THE RESPONSES TO THIS SOURCES SOUGHT NOTICE/MARKET RESEARCH WILL BE USED TO DETERMINE THE ACQUISITION STRATEGY SUCH AS INDIAN-OWNED ENTERPRISE SET ASIDES, TOTAL SMALL BUSINESS SET ASIDE, ANY OTHER SOCIO-ECONOMIC SET ASIDE, OR UNRESTRICTED.
NOTE: If this requirement is set-aside, FAR 52.219-14 (DEVIATION 2019-01) Limitations on Subcontracting will apply; similarly-situated entity description applies. This clause requires that the concern perform at least 50 percent (50%) of the cost of the contract, not including the cost of materials, with its own employees.
SUBMISSION INSTRUCTIONS:
All interested sources must submit a capabilities package to the primary point of contact listed below, no later than 11/07/2024 10:00 AM (MST).
AT A MINIMUM, THE FOLLOWING INFORMATION MUST BE SUBMITTED TO THE POC LISTED IN THIS NOTICE:
- Confirm the Buy-Indian set-aside status you qualify for under following NAICS Code: 812331- Linen Supply
- If the proposed NAICS is not the customary or applicable NAICS relative to the need’s description, include your firm’s proposed NAICS and rationale for the different NAICS.

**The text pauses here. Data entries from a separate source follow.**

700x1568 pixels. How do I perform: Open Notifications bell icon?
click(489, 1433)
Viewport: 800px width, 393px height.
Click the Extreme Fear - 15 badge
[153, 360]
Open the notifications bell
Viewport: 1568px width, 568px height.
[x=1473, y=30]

- Fill out the attached IHS Buy Indian Act Indian Economic Enterprise Representation Form.
- If Non-Indian, indicate firm’s size – small or other-than-small; and other socio-economic program participation such as small-disadvantaged, 8(a)-certified, HUBZone, SDVOSB, and/or WOSB/EDWOSB
- A positive statement of your intention to submit a quote to an upcoming solicitation as a prime contractor.
- Provide firm’s UEI Number.
- Evidence of recent (within the last five years) experience with work similar in type and scope to include:
- Contract Numbers
- Project Titles
- Dollar Amounts
- Percent and complete description of work self-performed.
- Customer points of contact with current telephone number and email address.
All of the above information must be submitted in sufficient detail for a decision to be made on availability of interested qualified Buy-Indian parties. If adequate interest is not received from Buy-Indian concerns, the solicitation may be issued as another type of set aside or unrestricted without further notice.
Point of Contact:
Arlynda Largo, Purchasing Agent
505-786-2530, Arlynda.largo@ihs.gov
Place of Performance:
Crownpoint Healthcare Facility
State Highway 371
Route 9 Junction
Crownpoint NM 87313
Country: USA
THIS IS NOT A SOLICITATION.
*Include the HHS Buy Indian Self-Representation Form
*Inclusion of the SOW/PWS/Specs is not necessary. If included, mark as “DRAFT.”
*DO NOT include estimated value, unless construction and only as required at FAR 36.204.